Pixel coordinate grounding data:
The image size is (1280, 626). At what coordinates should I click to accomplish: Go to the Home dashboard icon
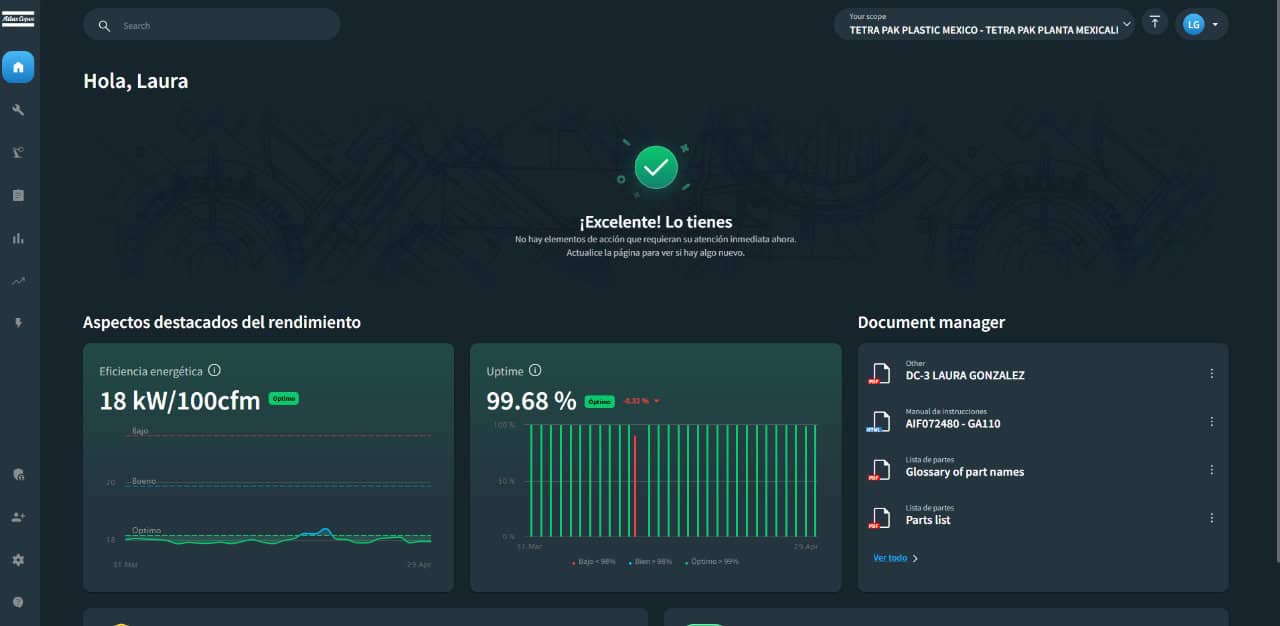pyautogui.click(x=18, y=67)
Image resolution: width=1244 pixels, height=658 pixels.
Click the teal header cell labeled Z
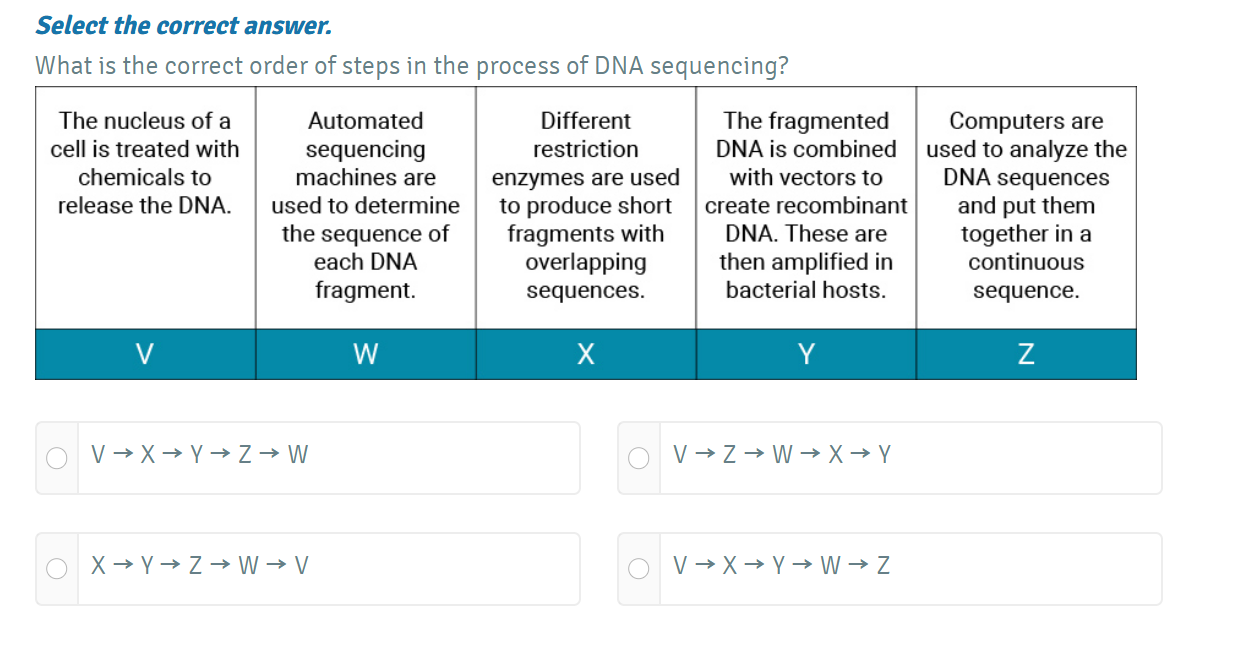point(1026,353)
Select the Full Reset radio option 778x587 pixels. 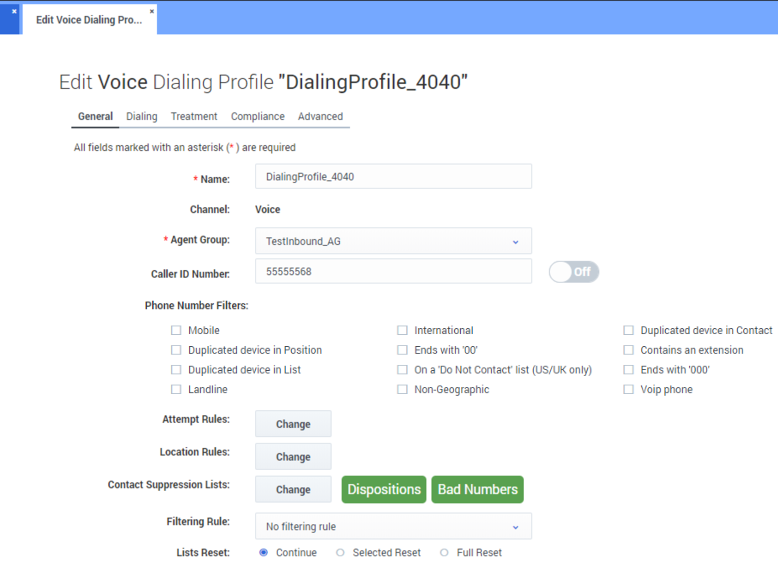(444, 553)
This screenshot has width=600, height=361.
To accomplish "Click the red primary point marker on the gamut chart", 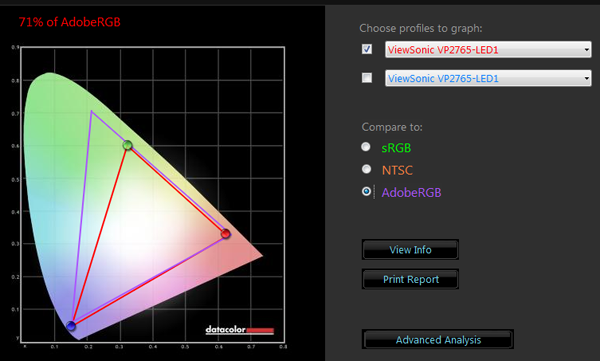I will [x=226, y=234].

--- Work item ---
Which of the lines above include the string "height"? Pick them out and copy them.

--- Reply ---
Image resolution: width=1244 pixels, height=658 pixels.
This screenshot has width=600, height=361.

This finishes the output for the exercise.